Essas palavras ditas pelo Mestre Yagyu Munenori iriam transformá-lo completamente. Pelos registros, parece que deixou de matar os parceiros de duelos. Procurava preservar-lhes a vida. E aceitava desafios, mas deixou de propô-los. E volta e meia se lembrava de Kojiro, cuja morte deve ter pesado muito pelo resto da vida. Alguns estudiosos afirmam que a maior transformação de Musashi se deve à morte de Sasaki Kojiro.

Entrementes, em Edo tudo respirava a guerra. Ieyasu queria a todo custo eliminar a família de Hideyoshi, mas seu filho Hideyori e sua mãe estavam instalados no Castelo de Osaka, onde estavam reunindo todos os Suseranos que deviam favores ao pai Hideyoshi. Reivindicavam o posto de Xogun, como  legítimo herdeiro de Hideyoshi.

E Musashi como ronin se alistou no Exército de Hideyoshi, com a intenção de realizar algum ato heroico, que o elevasse ao posto de General. Mas, foi ferido numa perna e teve baixa, sem alcançar nada. Ieyasu fez um cerco ao Castelo de Osaka, onde estavam Hideyori e sua mãe Yodo. Diante da derrota, os dois cometeram seppuku/ suicídio...

 Após essa rebelião de Osaka, Musashi se apagou do cenário. Durante dezenove anos seu paradeiro é ignorado. Não há registro de duelos. No cerco de Osaka, Musashi tinha trinta anos de idade, e só retornou à sociedade quando estava com cinquenta anos.

Já no final da vida, Musashi foi agraciado por Hosokawa Tadatoshi, que o recebeu em seu palacete como visita  permanente. Na paz desse lugar em Kumamoto, passou a desenhar e escrever as experiências de sua vida. Foi assim que produziu “Os cinco anéis”, sua obra máxima. Está dividida em cinco Rolos: da Terra, da Água, do Fogo, do Vento e do Céu. São relatos de experiências vivenciadas durante sua jornada como esgrimista.

Entretanto dois anos depois, seu benfeitor faleceu e ele resolveu levar uma vida de asceta. Em 1643 se retirou para a Caverna de Reigandu, onde viveu em completo recolhimento, meditando e apreciando a natureza, os pássaros e as florestas. Voltara à natureza como fizera quando jovem. Só que agora estava maduro e sabia o que era o zen ascetismo.

Faleceu com sessenta e dois anos em 1645, em Kumamoto.
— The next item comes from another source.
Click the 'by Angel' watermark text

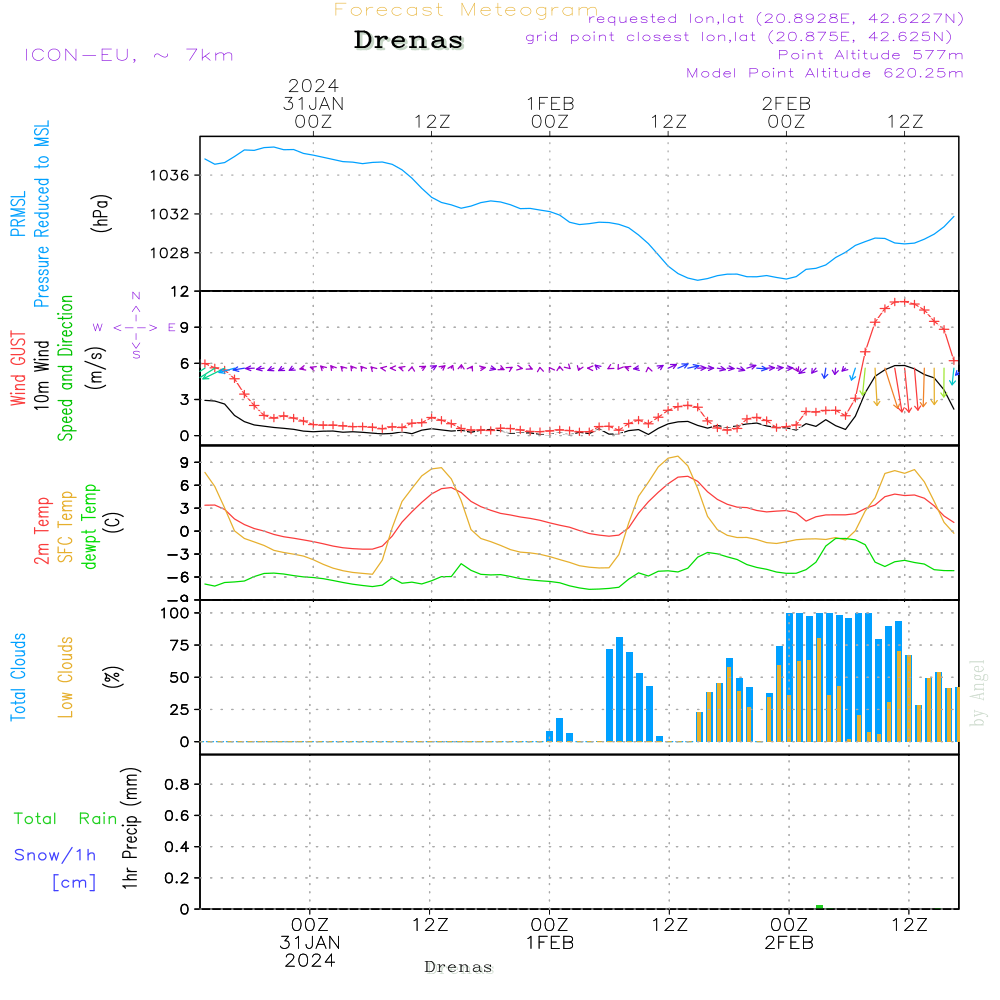[x=977, y=693]
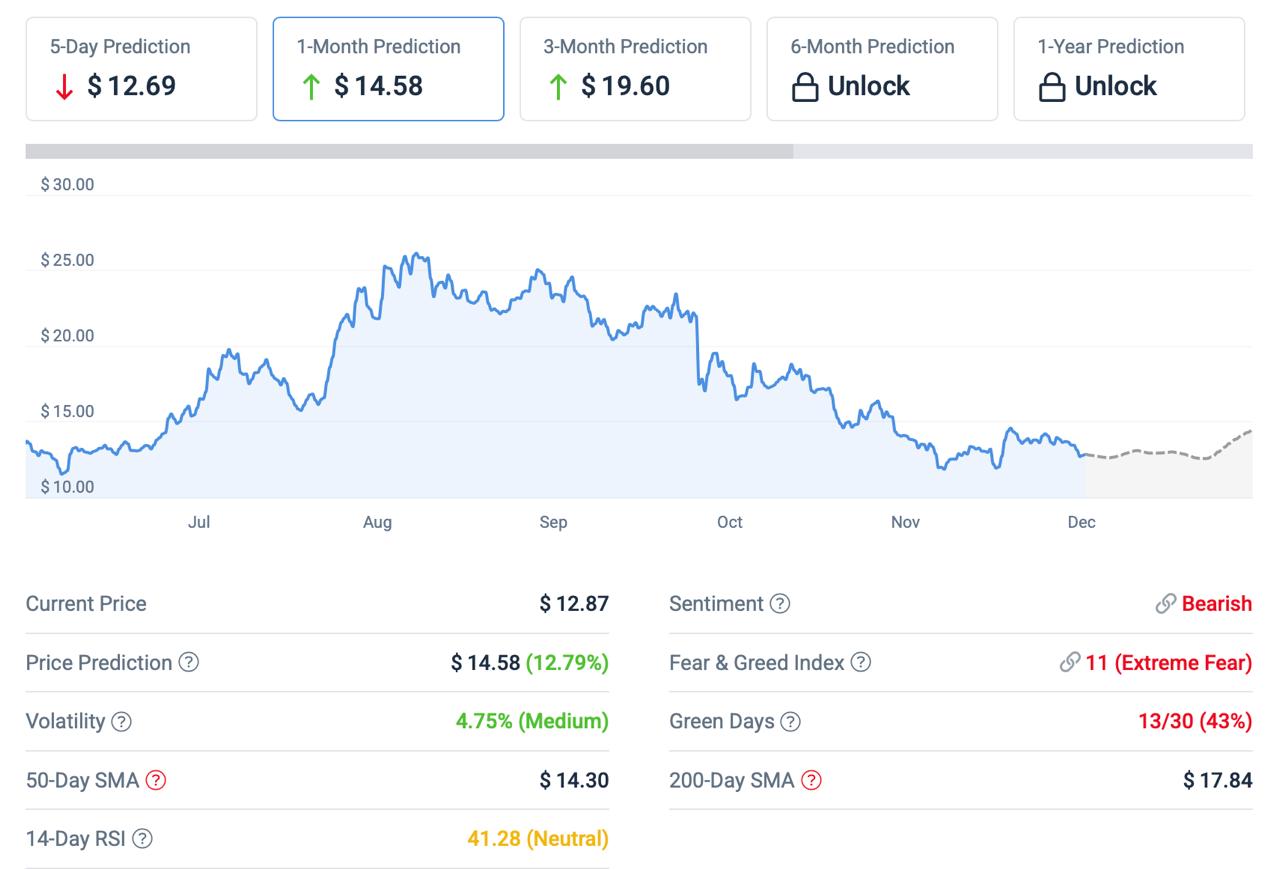Viewport: 1280px width, 870px height.
Task: Click the lock icon on 1-Year Prediction card
Action: (1050, 86)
A História Universal conta que houve um tempo de queimar bruxas, um tempo de escravizar gente diferente, um tempo de Jogos Olímpicos. E houve um tempo de degolar cabeças... E Musashi viveu nesse tempo.

É muito doloroso aceitar que espadas eram afiadas para cortar pescoços... Era o costume, era a ordem do dia. Ainda bem que esse costume bárbaro já passou. Mas a humanidade tem muito que se purificar ainda. Para alcançar a espiritualidade, como ensinou o Mestre Munenori.

Musashi era um garoto brutalizado, mas teve o Takuan que transformou a rocha bruta em uma joia rara. Quem dera que todos os Musashis desta vida encontrassem seus Takuans...

Musashi foi um herói de seu tempo. E nem tudo que se escreveu ou foi mostrado em telas, através de filmes e animês pode ter acontecido! Quando uma história é contada, sempre alguém acrescenta mais um detalhe, que nasce do imaginário popular, que sonha com um ídolo....

Musashi marcou uma época do Japão.

Felizmente a Era das Espadas já passou.

Mirandópolis, 17 de fevereiro de 2021.

Revisado e sintetizado em abril de 2022.